The writes and wrongs of spinning a good yarn. Author Tommy Donbavand says it's as simple as B-A-D
There is nothing more terrifying than a blank sheet of paper at least, not to a key stage 2 pupil charged with writing a short story. Yet all your young authors need is a simple planning system to banish the panic of plotting.
Starting your story with "One day, there was a...", "Deep in the forest..." or even the ubiquitous, "Once upon a time...", will result in nothing more than chewed pencils as the pupils wonder what to say next. The answer is a plot plan.
Give each pupil an extra sheet of paper on which to plan their story and explain that something "bad" is going to happen. After all, there's nothing more boring than another wonderful day in writing. For the story to be exciting, things have to get bad. Really bad.
To prepare for this event, they should write those three letters B, A and D down the left-hand margin of the paper. Each of these letters will represent a different event in the stories which, when described one after the other, will reveal a strong plot for the characters.
The first letter B stands for bad. Pupils should complete the word in their margin and then, alongside it, make notes on what the bad event in their story is. The bad event must be caused by a baddie. Whether the antagonist is a wicked space monster, strict headteacher or a sudden flood, the baddie kicks off the plot.
The bad event must happen to the hero or affect them in some way. It's amazing how often this simple rule is overlooked, even by professional writers. The baddie can trick, trap, chase, threaten or hurt the hero, or do the same to the hero's family, friends or environment.
Give the hero no choice but to respond to the bad event, with pupils jotting down a few key words or phrases explaining what has happened. They don't have to write it out in full, that comes later when they are composing the story.
It just gets worse for the hero, I'm afraid. After the bad event and the main character's reaction to it, something "awful" happens. Pupils can fill in the rest of the word in the margin next to their letter A.

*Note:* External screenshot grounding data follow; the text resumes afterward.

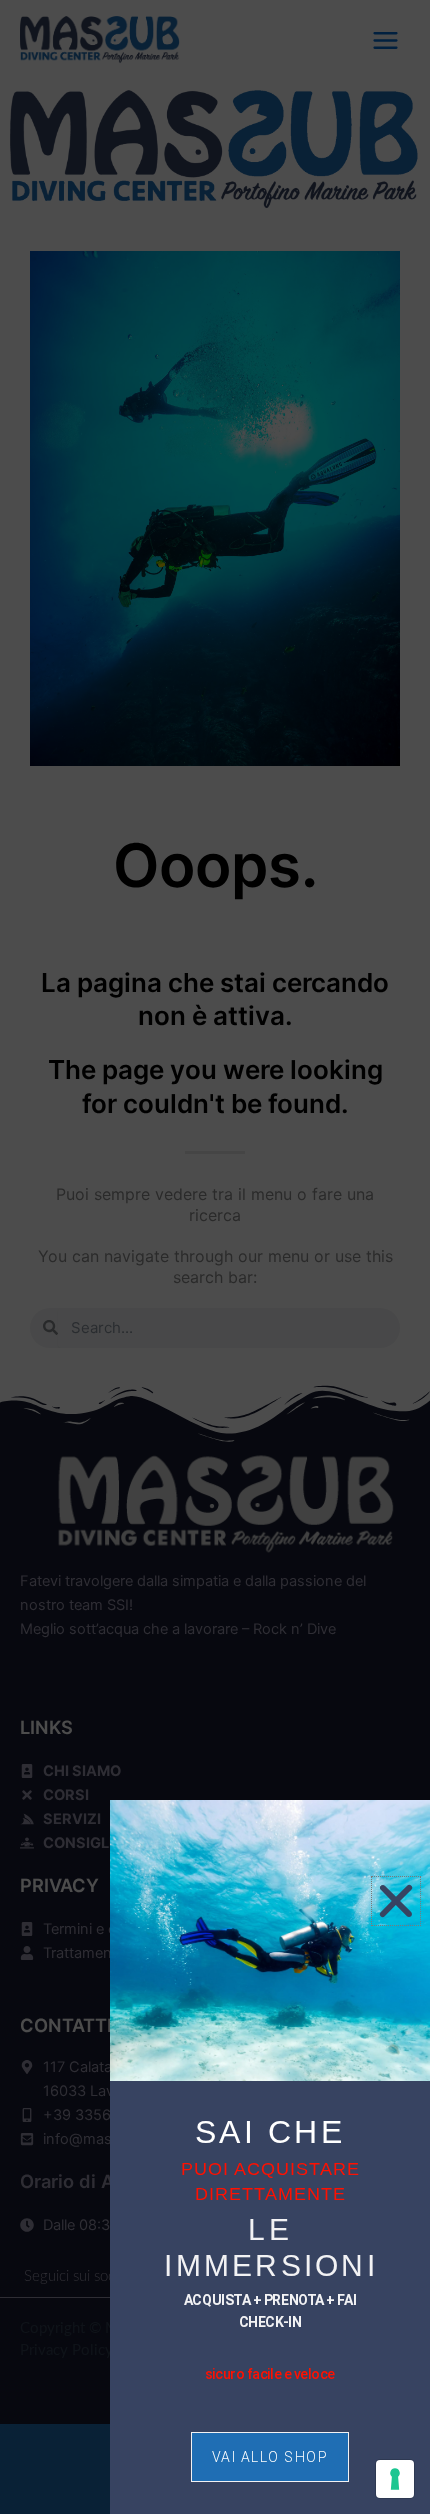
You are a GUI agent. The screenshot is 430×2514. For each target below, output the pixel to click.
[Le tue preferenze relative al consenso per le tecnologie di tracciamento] (395, 2479)
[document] (215, 1257)
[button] (396, 1901)
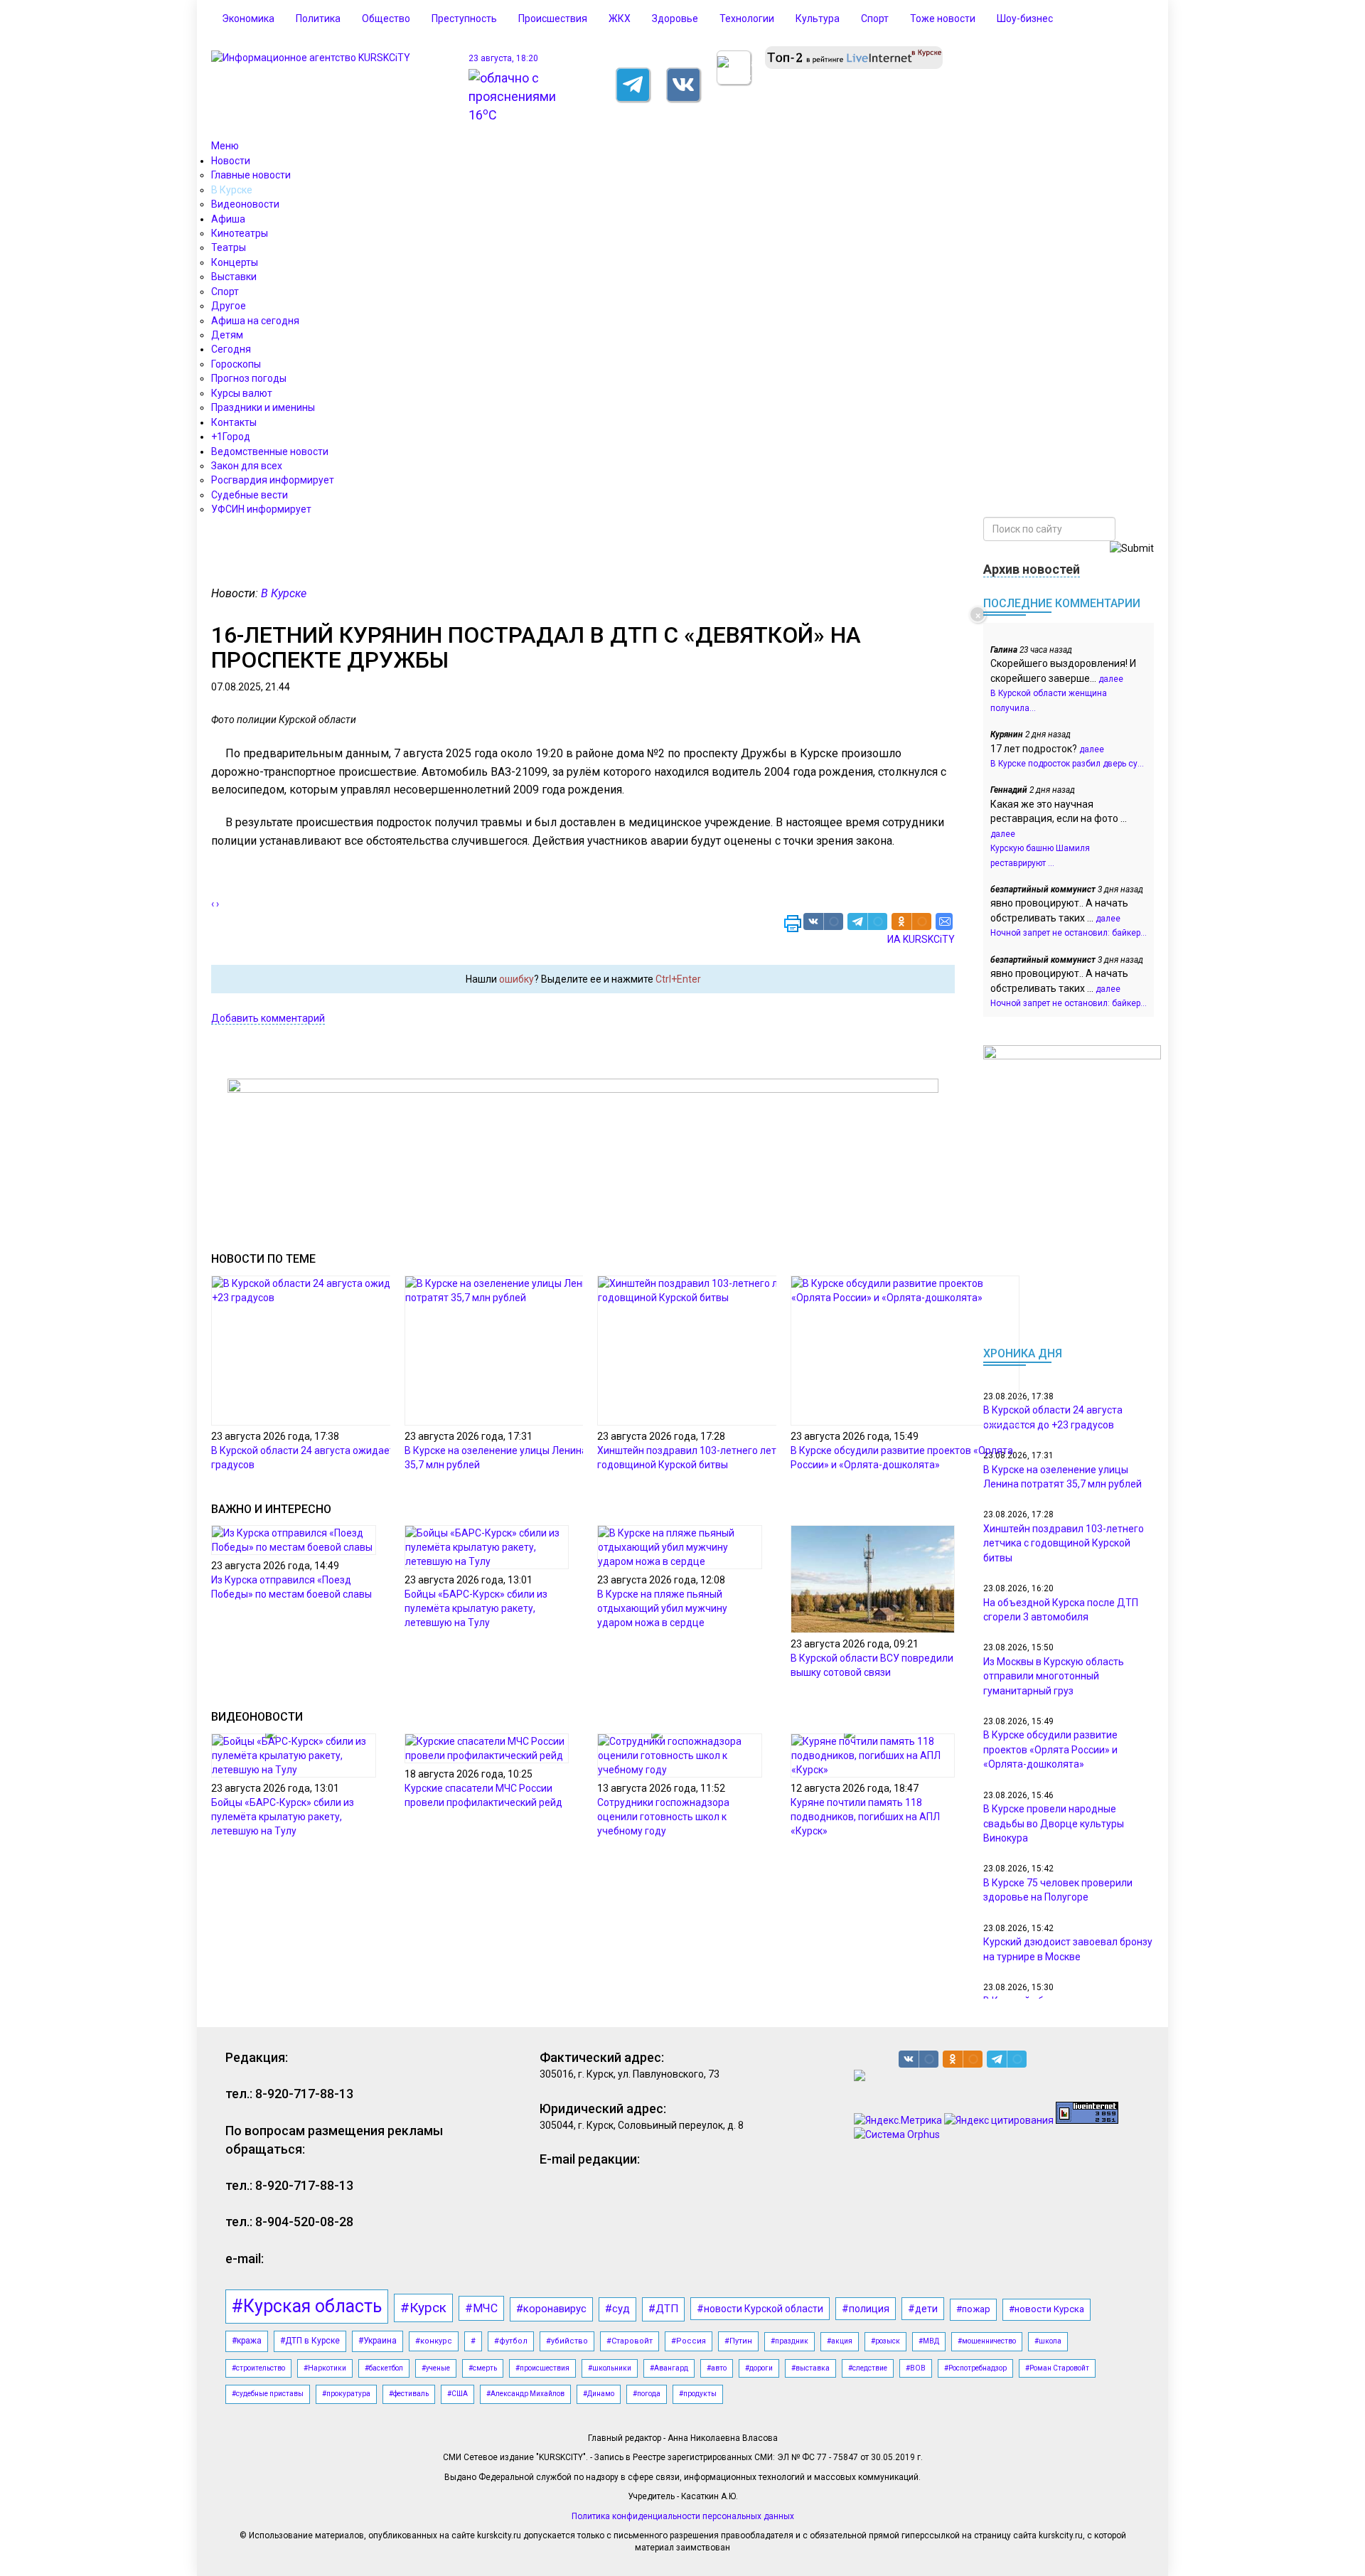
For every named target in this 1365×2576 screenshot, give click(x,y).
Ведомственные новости (269, 451)
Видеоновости (245, 204)
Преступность (464, 18)
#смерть (483, 2368)
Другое (228, 305)
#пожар (973, 2309)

Somehow, your hero's response to the bad event will backfire. If chased, perhaps they tried to escape and ran into a trap. If their family was threatened, maybe they entrusted their safety to someone sympathetic to the baddie's cause. Whatever happens, things take a turn for the worse and, once again, your hero will be forced to act in order to fix the situation.
Make some notes about the "awful" event. As before, pupils should not feel the need to put everything down, or even write in complete sentences. This is their plot plan so key words are fine for now.
We're really piling it on top of the hero now. While their response to the awful event may have appeared promising, the baddie comes out on top again and there is a "disaster".
Time to complete that word next to the letter D in the margin. The disaster is the worst thing that happens to the hero a real no-hoper of a situation which appears to spell doom for all concerned.
Create a corker of a disaster and your readers will be on the edge of their seats, desperate to learn how things pan out.
Get pupils to make some notes about the disaster. Finally, it's up to them to decide whether their story ends on a happy note (the hero wins), a sad event (the baddie wins) or perhaps even leaves questions unanswered, ready for an action-packed sequel.
Pupils now have a complete plot for their stories. All they have to do is put their characters in the bad, awful and disastrous situations and watch what happens. Terrific tales are guaranteed
Tommy Donbavand is a children's author and playwright. His newest series of novels for seven to 10-year-olds, Scream Street, will be published by Walker Books from October 2008. For more information about his workshops in schools, visit www.tommy donbavand.co.uk
Hot plot tips
Make the story evolve naturally by avoiding coincidences.
Heroes should not act out of character. A brave knight with no experience of magic cannot suddenly cast a spell.
Spread the action scenes out among the quieter moments so your story reads like a rollercoaster ride.
Encourage pupils to always think of something more exciting.